14. Já se vê que as mazelas da economia
brasileira são estruturais e não podem sanadas por medidas de política
monetária ou fiscal, sem substituir o modelo dependente por um modelo econômico
e social que atenda os interesses do País.
15. Assim, submisso ao modelo dependente, o
governo não tem autonomia sequer para manejar as taxas de câmbio, nem as taxas
de juros, nem praticar políticas expansionistas ou contracionistas da moeda e
do crédito.
16. O tenebroso art. 164 da Constituição dá
todo o poder ao Banco Central para emitir moeda, para passá-la exclusivamente
aos bancos privados, deixando sem recursos o setor público e o próprio Tesouro,
assim obrigado a endividar-se com os bancos. Não bastasse tudo isso, suas
disponibilidades de caixa têm que ser depositadas no Banco Central.
17. As causas do descalabro são,
portanto, estruturais, sistêmicas. Como também estas:
a) a administração pública
tornou-se incapaz de conduzir o desenvolvimento, com o Estado enfraquecido pelo
serviço da dívida, e com as estatais incrivelmente capitalizadas pelo Estado
antes de serem privatizadas em favor de grupos concentradores, inclusive
estrangeiros.
b) o setor privado nacional
continua vitimado pelas políticas públicas, desde que foi condenado a definhar,
desde o golpe de 1954, que decretou a entrega do mercado ás empresas
transnacionais, sem que tivessem sequer de investir realmente, subsidiadas, de
forma absurda, para trazer suas máquinas usadas, amortizadas e mais que pagas
no exterior.
c) esses oligopólios e
carteis – que continuaram sendo subsidiados pela União, Estados e Municípios e
ocupam posições dominantes - são os agentes da transferência de recursos para o
exterior, através de diversas contas.
d) essa é a grande fonte da
dívida externa, que se desdobrou na enorme dívida interna, cevada com a
capitalização de juros, devido às taxas de juros extorsivas; estas, por sua
vez, a raiz da dependência financeira, que pretende justificar as altas taxas
de juros dos títulos públicos para atrair capitais a fim de compensar os
déficits na conta corrente.
e) a ascendência das
transnacionais fez delas as beneficiárias dos incríveis subsídios às
exportações, instituídos desde o final dos anos 60, as quais não evitaram a
explosão da dívida externa daí até o final dos anos 70, que também cresceu com
os investimentos públicos na infra-estrutura e nas indústrias básicas, sob
dependência financeira (comandada pelo Banco Mundial) e dependência
tecnológica, agravadas em função das especificações impostas nas concorrências
internacionais.
f) no “modelo brasileiro” –
alardeado nos anos dos falsos milagres econômicos – não há como incorporar a
maior parte da força de trabalho a um processo produtivo de qualidade, nem
elevar o padrão de vida do grosso da população: só cresce a já esmagadora
concentração da renda nas grandes empresas e os modestos programas de
transferência de renda, na tentativa de sustentar parte do número gigantesco
dos marginalizados, a grande maioria da população; tudo como o Banco
Mundial gosta, enquanto as transnacionais extraem os recursos naturais do
País e transferem para o exterior os lucros, principalmente como despesas,
afora as crescentes remessas como lucros oficiais e juros.

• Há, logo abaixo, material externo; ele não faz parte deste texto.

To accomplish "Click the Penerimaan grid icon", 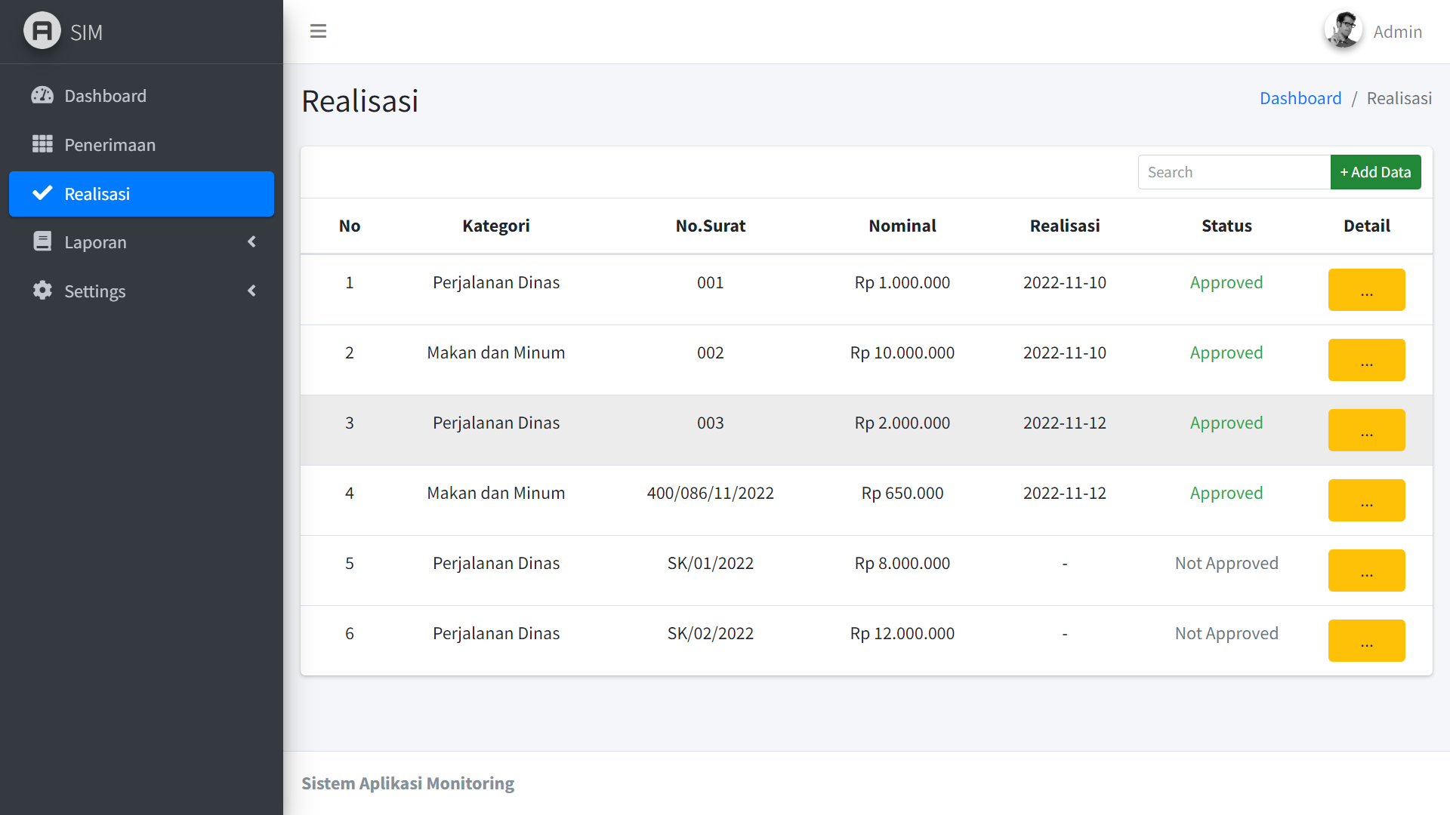I will [42, 144].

18. Colocar o Brasil no caminho da industrialização,
com produção crescente de bens de alto valor agregado e intensidade tecnológica
é tarefa que não há como realizar sem as mudanças estruturais rejeitadas pela
atual estrutura de poder, dominada pelos concentradores, que
controlam também o processo político e os centros formadores de opinião,
inclusive a mídia.
__________________
[*]Adriano Benayon: Consultor em finanças e em
biomassa. Doutor em Economia, pela Universidade de Hamburgo, Bacharel em
Direito, pela Universidade Federal do Rio de Janeiro - UFRJ. Diplomado no Curso
de Altos Estudos do Instituto Rio Branco, Itamaraty. Diplomata de carreira,
postos na Holanda, Paraguai, Bulgária, Alemanha, Estados Unidos e México.

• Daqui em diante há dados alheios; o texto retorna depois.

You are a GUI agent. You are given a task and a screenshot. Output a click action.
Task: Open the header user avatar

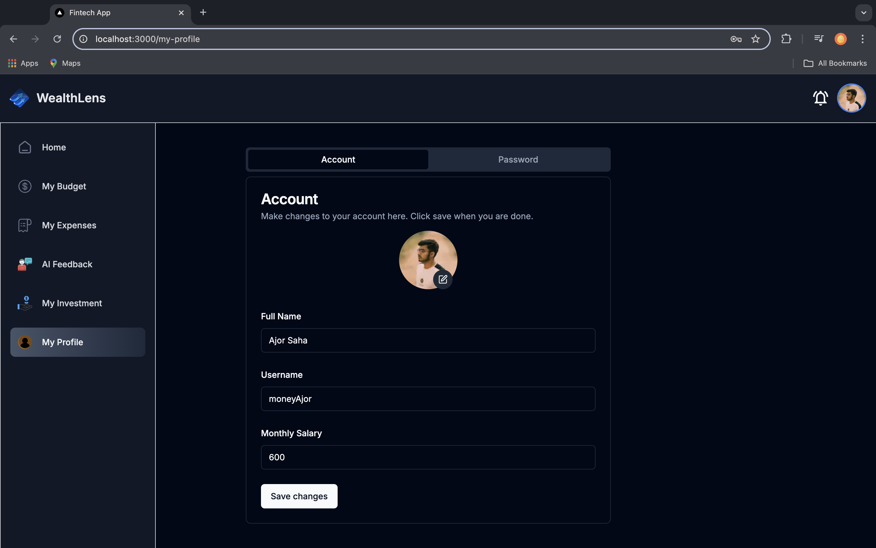pyautogui.click(x=851, y=98)
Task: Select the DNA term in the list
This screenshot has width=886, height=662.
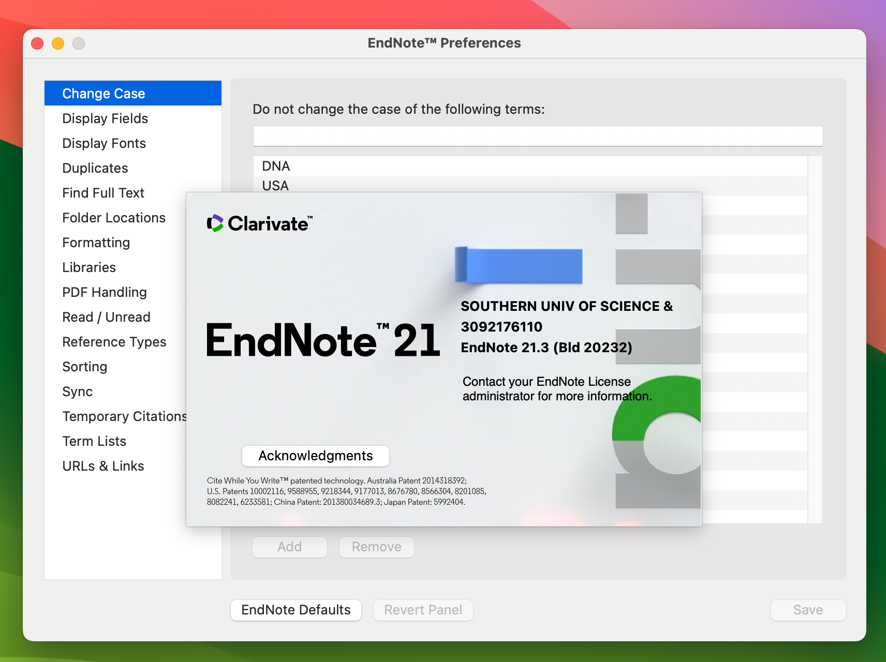Action: coord(276,166)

Delegado do Brasil em reuniões multilaterais nas áreas econômica e tecnológica.
Consultor Legislativo da Câmara dos Deputados e do Senado Federal na área de economia.
Professor da Universidade de Brasília (Empresas Multinacionais; Sistema
Financeiro Internacional; Estado e Desenvolvimento no Brasil). Autor de Globalização
versus Desenvolvimento, 2ª ed. Editora Escrituras, São Paulo.